Und wieder ein Tag vorbei.

Eure B

7. Tag

Chomu bis Mandawa

Liebe Reisefreunde,

gestern Abend und heute Nacht (ca. 5:00 Uhr) wurden wir mit indischer Musik ''beglückt'', aber zum Glück gibt es Ohropax. Na ja, das war die Nacht und nun beginnt ein neuer Tag mit Unbekanntem.

Der Start in den Tag begann heute so: Ich öffnete die Zimmer- bzw. Suitetür (fast alle haben in diesem Palasthotel haben Suiten), trete hinaus in den Sonnenschein, sehe den schönen Garten, den Pool und angenehmer, leichter Wind umgibt mich. Nochmals tief durchatmen, bevor uns das Land wieder in seinen Bann zieht.
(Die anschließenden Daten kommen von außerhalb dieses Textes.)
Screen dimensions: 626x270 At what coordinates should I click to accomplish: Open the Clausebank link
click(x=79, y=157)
Frühstücken und dann Fahrt nach Mandawa (ca. 160 km / Dauer ca. 3.5 Std.). Die 4-spurige Straße ist größtenteils gut ausgebaut. Es begegnen uns viele Traktoren, die Stroh geladen haben und total überladen sind. Es ist ein trockenes Gebiet, leere Felder, ab und an sieht man ein grünes Feld, welches vermutlich bewässert wurde.

Themen im Bus von Rakesh waren heute: Geburt und Tod, Rituale, Religionen und Götter der Hindus, Kastenwesen.
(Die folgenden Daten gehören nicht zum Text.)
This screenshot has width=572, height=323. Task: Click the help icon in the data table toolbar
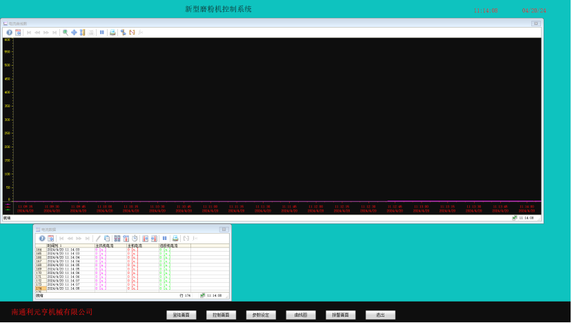(x=42, y=239)
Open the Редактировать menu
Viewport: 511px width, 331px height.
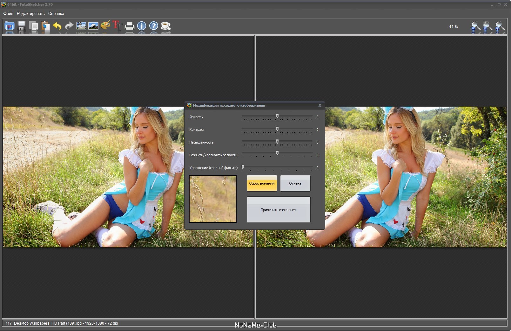click(x=30, y=13)
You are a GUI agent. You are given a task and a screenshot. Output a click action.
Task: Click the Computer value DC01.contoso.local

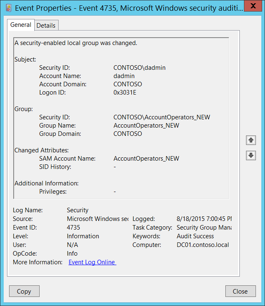coord(202,245)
Gegen 13:30 Uhr kommen wir in Mandawa an. Einchecken im Hotel. Kurze Pause, kleines Sonnenbad am Pool. Dann Spaziergang durch Mandawa. Es gibt dort historische Gutsherrenhäuser (Havelies) mit aufwendigen Wandgemälden. Zurück zum Hotel, Essen, noch Fotos durchgehen.

Ach, übrigens, gerade ist mal wieder der Strom ausgefallen. Passiert in Indien schon ab und an, man sitzt dann plötzlich im Dunkeln. Somit Gute Nacht!

Eure B

8. Tag

Von Mandawa bis Delhi

Liebe Reisefreunde,

mein Gott, war diese Nacht kalt. Gestern Abend hatten wir zudem auch kein warmes Wasser. Kaltes Zimmer, kalter Fliesenboden, kaltes Bad und kaltes Wasser!!! "Winter in Indien" - Temperatur? Keine Ahnung - einfach nur kalt! Habe ich übrigens schon erwähnt, dass es in den Häusern keine Heizung gibt??? Brrr…

Gleich fährt unser Bus ab, nun geht es wieder zurück nach Delhi. Laut Rakesh 280 km und wir brauchen ca. 7 Stunden und es gibt schlechte Straßen. Außerdem, heute 26.01. ist in Indien Feiertag. - Tag der Republik (26.01.1950 Inkrafttreten der Verfassung) - mit Paraden usw. Somit ist heute reiner Fahrtag unterbrochen von ''Pinkelpausen'' und kurzer Mittagspause.

Im Bus hatte Rakesh heute ein paar Witze parat (Diese werde ich Euch natürlich nicht mitteilen). Aber, die ganze Busgesellschaft hat schallend gelacht. Die Stimmung wurde auch gleich besser und die kommende, wärmende Sonne tat ihr Übriges. Rakeshs Themen heute unter anderem: Energieversorgung in Indien / Geschichte - Kaschmir - Pakistan - Indien- / Familie Gandhi (wurde gewünscht von Mitreisenden).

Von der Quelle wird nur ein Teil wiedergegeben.